Gaussian: normally three criteria are used.

  • The RMS change in the density matrix elements, with a default of 1.0E-4 (1.0E-8 for geo opts).

  • Maximum change in the density matrix elements, with a default of 1.0E-2 (1.0E-6 for geo opts).

  • The change in energy, with a default threshold of 5.0E-05 (1.0E-06 for geo opts).
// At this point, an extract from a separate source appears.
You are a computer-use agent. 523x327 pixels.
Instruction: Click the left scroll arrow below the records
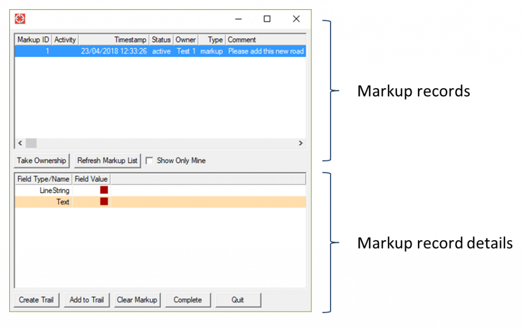tap(20, 143)
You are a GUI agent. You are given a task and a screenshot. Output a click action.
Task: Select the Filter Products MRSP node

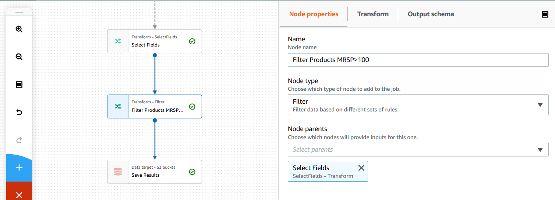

Jaguar 4.2: The targets in Jaguar 4.2 (based on the manual) depend on whether the job is a geometry optimisation or not. For geometry optimisations and hyper/polarisability calculation, the RMS change in the density matrix elements is used as a criterion (controlled by the dconv keyword), with a default of 5.0E6. The energy convergence criterion (keyword econv) is ignored for geometry optimisation calculations but is used for SCF calculations, and the default in this case is 5.0E5, except for hyper/polarisability calcualtions where it is 1.0E6.

scfvalues

The attribute scfvalues is a list of arrays of dimension n x m (one element for each step in a geometry optimisation), where n is the number of SCF cycles required for convergence and m is the number of SCF convergence target criteria. For some packages, you may need to include a directive to make sure that SCF convergence information is printed to the log file

Gaussian: requires the route section to start with #P

GAMESS-UK: convergence information is printed only for the first optimisation step by default, but can be forced at all steps by adding IPRINT SCF to the input file.

vibdisps

The attribute vibdisps stores the Cartesian displacement vectors from the output of a vibrational frequency calculation. It is a rank 3 array having dimensions M x N x 3, where M is the number of normal modes and N is the number of atoms. M is typically 3N-6 (3N-5 for linear molecules).

vibfconsts

The attribute vibrmasses stores the force constants in \(\mathrm{Å^4/Da}\) from vibrational frequency calculation. It is a rank 1 array having dimension M, where M is the number of normal modes.

vibrmasses

The attribute vibrmasses stores the reduced masses in Daltons (Da) from vibrational frequency calculation. It is a rank 1 array having dimension M, where M is the number of normal modes.